## DIRECTIONS FOR THIS TASK
Scan the entries below for the string "Cookies" and copy every line where it turns up.

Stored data
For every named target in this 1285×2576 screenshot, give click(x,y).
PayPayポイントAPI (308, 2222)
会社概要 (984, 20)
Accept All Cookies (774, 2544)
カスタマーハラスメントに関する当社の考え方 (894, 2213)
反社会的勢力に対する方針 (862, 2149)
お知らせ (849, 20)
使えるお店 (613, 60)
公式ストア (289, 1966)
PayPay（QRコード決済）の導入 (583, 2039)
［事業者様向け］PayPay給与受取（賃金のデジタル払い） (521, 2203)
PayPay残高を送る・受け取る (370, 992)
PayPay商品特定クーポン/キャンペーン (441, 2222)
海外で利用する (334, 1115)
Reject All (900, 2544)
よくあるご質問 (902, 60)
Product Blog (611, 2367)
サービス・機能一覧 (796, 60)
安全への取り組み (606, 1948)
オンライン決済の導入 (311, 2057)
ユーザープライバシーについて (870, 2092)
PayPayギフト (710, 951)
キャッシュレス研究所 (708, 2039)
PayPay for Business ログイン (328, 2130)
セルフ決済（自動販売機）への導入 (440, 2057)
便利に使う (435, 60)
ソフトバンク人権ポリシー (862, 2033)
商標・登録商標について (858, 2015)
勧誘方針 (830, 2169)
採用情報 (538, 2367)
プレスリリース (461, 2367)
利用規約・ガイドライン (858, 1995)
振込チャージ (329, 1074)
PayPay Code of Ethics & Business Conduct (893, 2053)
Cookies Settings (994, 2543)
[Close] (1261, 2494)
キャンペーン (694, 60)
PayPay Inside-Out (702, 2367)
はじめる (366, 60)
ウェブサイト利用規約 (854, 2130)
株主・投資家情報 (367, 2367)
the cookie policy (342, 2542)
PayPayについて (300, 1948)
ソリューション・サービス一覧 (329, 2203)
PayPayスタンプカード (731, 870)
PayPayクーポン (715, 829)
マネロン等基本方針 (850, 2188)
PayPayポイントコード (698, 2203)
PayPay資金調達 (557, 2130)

## REPLY TO THE EXERCISE
Accept All Cookies (774, 2544)
Cookies Settings (994, 2543)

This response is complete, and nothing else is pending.